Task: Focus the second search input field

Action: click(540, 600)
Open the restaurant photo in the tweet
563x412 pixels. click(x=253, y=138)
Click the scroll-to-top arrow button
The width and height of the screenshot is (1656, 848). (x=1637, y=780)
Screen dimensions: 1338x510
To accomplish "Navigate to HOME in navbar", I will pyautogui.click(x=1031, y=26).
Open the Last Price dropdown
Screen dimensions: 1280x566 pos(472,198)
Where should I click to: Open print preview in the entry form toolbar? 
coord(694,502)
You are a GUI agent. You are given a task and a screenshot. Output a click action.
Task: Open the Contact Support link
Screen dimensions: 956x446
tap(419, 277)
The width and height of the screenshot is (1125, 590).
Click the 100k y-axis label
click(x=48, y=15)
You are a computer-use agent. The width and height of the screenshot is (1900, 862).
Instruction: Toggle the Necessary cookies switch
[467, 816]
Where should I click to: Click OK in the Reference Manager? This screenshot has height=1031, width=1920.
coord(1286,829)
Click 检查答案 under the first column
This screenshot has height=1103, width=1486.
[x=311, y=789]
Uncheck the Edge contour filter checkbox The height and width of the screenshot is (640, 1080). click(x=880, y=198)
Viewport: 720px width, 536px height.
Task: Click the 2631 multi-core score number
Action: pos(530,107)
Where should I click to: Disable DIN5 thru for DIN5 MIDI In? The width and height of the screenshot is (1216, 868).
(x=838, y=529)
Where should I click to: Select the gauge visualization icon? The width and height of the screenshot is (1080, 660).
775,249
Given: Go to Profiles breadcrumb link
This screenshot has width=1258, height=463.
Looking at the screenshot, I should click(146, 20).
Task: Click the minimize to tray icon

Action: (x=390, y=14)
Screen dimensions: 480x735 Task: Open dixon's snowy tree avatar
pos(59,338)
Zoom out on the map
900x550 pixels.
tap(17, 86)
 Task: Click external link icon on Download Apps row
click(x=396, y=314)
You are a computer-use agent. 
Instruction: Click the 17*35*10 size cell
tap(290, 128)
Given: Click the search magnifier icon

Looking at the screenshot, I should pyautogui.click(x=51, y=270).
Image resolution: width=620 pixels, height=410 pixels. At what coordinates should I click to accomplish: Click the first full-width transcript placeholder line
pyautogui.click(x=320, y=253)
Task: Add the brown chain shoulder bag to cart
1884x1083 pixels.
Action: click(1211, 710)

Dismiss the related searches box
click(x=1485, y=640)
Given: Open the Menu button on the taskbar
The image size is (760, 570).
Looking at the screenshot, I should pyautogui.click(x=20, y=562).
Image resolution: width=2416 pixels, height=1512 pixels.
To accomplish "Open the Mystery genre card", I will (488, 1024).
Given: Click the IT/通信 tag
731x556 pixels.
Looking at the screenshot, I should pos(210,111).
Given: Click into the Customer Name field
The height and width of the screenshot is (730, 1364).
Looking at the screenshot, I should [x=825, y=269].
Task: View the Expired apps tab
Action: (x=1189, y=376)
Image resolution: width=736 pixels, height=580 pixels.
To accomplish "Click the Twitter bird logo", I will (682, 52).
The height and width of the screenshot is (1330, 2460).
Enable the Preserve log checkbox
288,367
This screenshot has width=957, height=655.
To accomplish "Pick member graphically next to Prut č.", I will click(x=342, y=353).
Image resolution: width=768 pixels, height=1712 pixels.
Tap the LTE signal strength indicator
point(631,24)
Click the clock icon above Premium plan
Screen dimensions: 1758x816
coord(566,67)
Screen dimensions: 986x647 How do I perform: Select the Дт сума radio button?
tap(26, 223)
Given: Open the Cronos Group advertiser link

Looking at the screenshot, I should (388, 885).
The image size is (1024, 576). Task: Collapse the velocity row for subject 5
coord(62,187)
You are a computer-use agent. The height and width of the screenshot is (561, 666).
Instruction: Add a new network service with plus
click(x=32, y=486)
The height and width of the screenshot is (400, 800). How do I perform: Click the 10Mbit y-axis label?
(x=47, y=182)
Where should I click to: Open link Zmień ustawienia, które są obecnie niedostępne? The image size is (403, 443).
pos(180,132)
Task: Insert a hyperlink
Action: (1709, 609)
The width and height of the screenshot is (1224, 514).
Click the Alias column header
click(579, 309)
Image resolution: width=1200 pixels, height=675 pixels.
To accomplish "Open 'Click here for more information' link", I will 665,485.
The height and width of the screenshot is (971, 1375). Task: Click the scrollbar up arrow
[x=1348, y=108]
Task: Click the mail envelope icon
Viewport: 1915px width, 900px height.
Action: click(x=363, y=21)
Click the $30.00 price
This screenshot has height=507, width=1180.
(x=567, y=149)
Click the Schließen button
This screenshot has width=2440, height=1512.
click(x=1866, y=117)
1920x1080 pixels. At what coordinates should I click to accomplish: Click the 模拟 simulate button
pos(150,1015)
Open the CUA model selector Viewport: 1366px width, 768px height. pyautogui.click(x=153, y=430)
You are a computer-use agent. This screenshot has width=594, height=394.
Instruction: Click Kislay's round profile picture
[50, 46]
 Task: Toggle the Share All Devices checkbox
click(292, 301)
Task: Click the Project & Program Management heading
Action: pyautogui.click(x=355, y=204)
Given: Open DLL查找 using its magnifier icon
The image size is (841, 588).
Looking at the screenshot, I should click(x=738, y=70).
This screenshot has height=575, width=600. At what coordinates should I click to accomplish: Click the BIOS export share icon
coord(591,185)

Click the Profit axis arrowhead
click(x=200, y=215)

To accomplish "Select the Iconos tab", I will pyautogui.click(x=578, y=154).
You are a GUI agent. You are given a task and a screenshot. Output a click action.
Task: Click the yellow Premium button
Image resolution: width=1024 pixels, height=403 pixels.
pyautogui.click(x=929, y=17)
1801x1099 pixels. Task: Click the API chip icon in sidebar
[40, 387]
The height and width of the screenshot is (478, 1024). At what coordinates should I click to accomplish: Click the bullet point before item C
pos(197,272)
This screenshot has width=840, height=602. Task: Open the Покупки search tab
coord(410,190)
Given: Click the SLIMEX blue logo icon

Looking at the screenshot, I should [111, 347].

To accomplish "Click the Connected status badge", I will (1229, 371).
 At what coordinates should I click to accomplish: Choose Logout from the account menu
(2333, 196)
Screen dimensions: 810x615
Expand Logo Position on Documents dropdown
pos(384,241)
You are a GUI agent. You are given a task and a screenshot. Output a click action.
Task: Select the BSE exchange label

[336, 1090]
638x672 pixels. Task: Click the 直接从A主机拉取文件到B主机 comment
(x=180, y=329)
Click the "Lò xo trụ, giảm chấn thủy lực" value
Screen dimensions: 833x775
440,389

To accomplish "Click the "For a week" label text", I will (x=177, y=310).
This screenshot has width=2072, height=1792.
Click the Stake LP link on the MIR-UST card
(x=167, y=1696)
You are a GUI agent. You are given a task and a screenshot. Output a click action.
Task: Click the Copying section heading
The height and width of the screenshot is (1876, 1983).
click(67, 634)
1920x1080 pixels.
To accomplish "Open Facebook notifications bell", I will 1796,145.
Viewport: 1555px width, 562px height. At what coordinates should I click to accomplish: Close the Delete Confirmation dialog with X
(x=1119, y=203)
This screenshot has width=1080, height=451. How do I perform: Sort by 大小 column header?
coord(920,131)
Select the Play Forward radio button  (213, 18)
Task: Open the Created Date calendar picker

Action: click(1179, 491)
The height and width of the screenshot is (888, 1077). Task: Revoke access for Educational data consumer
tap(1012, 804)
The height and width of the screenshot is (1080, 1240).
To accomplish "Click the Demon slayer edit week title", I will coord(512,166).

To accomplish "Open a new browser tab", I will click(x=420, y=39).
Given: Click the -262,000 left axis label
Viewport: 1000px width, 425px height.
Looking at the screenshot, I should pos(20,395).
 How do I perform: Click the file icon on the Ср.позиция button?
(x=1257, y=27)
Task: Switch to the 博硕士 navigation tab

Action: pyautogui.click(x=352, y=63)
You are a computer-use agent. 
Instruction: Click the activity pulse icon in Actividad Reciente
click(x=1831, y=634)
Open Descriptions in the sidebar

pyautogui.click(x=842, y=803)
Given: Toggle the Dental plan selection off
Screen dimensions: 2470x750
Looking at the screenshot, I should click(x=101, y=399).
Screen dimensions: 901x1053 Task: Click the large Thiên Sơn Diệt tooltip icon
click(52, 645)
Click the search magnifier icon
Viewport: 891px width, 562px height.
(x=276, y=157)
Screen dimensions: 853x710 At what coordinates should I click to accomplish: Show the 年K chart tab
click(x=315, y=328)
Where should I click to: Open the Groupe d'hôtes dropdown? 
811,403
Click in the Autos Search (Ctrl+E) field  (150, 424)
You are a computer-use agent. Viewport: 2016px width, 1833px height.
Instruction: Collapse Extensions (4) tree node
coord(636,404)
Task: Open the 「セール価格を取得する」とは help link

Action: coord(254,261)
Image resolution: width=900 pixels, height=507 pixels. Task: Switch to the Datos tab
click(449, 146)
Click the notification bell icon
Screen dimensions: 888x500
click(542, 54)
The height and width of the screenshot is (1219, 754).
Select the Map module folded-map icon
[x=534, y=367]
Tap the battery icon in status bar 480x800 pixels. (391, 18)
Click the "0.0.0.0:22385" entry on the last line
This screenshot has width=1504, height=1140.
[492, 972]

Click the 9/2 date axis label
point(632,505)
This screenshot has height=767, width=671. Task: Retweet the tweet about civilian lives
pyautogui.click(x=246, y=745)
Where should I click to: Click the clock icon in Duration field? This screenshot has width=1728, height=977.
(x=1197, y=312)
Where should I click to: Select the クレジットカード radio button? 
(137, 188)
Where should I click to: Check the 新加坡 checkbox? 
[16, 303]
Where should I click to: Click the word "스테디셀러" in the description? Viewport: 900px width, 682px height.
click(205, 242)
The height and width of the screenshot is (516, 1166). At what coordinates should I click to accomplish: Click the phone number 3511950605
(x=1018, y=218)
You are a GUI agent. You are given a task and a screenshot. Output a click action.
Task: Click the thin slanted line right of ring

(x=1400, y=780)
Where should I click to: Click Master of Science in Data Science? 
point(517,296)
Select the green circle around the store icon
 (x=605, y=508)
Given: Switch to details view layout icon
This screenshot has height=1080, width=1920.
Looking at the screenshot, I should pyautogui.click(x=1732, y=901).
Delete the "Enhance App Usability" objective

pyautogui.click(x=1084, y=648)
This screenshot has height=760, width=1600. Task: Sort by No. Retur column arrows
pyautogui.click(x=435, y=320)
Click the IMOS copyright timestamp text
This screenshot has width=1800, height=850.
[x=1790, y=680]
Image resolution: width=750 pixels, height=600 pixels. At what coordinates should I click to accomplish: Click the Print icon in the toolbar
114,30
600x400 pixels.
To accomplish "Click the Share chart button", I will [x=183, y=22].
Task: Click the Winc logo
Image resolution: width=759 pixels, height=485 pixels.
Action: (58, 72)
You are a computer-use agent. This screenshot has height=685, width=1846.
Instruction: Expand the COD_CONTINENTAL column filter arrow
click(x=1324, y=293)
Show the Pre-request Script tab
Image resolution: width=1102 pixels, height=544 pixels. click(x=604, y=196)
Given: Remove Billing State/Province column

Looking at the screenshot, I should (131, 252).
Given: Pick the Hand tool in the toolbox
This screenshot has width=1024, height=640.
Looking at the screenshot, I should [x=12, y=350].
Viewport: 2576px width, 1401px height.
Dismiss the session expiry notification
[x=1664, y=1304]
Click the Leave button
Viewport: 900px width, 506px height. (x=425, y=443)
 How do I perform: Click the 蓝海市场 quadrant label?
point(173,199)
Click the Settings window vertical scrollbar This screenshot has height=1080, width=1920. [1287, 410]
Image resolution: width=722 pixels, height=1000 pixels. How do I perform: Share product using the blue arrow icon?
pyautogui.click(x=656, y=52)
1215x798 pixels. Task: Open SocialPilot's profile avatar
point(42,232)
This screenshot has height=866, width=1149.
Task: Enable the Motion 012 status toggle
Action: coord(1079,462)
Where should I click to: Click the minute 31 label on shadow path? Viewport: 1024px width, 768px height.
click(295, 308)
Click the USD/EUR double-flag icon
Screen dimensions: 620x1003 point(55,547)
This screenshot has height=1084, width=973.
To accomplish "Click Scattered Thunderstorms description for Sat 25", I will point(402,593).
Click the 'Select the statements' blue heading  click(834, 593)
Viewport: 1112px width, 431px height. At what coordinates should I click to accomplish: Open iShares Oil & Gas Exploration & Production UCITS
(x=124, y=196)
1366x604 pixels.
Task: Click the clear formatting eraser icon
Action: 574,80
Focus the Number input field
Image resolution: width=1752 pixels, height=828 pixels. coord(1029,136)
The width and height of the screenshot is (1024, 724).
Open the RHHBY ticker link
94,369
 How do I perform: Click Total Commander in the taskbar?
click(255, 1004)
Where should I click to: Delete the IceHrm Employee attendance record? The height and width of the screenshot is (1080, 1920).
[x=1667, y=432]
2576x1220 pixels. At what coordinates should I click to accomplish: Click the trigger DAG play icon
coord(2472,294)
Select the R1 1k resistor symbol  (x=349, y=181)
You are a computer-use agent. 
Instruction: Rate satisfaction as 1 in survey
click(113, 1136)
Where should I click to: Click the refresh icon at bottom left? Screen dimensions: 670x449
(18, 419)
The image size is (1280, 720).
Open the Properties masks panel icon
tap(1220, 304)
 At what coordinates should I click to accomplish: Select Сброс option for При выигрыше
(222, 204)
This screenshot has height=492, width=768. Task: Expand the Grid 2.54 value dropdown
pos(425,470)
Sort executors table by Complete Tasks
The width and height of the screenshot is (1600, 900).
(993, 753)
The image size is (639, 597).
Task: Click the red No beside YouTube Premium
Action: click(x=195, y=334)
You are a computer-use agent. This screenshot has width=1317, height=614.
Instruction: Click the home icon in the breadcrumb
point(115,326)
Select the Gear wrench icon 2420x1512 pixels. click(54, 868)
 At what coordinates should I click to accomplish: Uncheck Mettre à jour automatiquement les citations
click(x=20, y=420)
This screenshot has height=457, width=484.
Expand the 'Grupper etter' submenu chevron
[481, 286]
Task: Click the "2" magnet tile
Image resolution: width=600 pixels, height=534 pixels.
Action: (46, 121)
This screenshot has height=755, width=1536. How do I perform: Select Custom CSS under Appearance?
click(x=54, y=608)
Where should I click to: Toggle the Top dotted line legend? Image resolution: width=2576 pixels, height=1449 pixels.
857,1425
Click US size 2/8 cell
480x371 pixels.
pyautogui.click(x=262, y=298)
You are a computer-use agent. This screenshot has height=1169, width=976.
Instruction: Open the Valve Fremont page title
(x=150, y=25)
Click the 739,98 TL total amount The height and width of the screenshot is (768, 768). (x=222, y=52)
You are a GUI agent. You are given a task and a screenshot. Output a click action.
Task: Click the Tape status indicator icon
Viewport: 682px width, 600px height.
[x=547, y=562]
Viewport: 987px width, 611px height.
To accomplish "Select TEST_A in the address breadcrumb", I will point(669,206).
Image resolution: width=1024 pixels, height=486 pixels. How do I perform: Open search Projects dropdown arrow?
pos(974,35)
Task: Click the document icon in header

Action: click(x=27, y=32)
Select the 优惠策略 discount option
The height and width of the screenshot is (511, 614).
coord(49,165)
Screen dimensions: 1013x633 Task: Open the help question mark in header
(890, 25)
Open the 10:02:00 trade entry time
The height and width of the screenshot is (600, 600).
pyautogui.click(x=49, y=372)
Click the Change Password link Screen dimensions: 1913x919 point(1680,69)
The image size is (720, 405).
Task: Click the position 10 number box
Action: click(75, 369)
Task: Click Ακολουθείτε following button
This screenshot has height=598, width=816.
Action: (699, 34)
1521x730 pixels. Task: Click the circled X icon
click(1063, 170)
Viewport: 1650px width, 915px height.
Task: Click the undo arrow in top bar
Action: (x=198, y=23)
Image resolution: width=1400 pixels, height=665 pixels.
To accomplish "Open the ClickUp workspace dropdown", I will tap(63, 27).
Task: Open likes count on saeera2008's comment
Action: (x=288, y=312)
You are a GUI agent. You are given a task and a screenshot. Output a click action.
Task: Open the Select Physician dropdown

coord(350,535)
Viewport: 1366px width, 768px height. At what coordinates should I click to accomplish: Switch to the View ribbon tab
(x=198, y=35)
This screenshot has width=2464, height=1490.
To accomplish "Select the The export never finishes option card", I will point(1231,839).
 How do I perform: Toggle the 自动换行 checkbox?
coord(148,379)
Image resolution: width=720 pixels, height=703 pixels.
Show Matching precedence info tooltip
★ ★ ★
TO BE DONE: Render the entries from the line containing "Screen dimensions: 1013x633" through the line containing "pyautogui.click(x=49, y=372)" as a Markdown table with columns Number and Entry line, skipping any blank lines.

CORRECT RESULT:
| Number | Entry line |
|---|---|
| 1 | Screen dimensions: 1013x633 Task: Open the help question mark in header |
| 2 | (890, 25) |
| 3 | Open the 10:02:00 trade entry time |
| 4 | The height and width of the screenshot is (600, 600). |
| 5 | pyautogui.click(x=49, y=372) |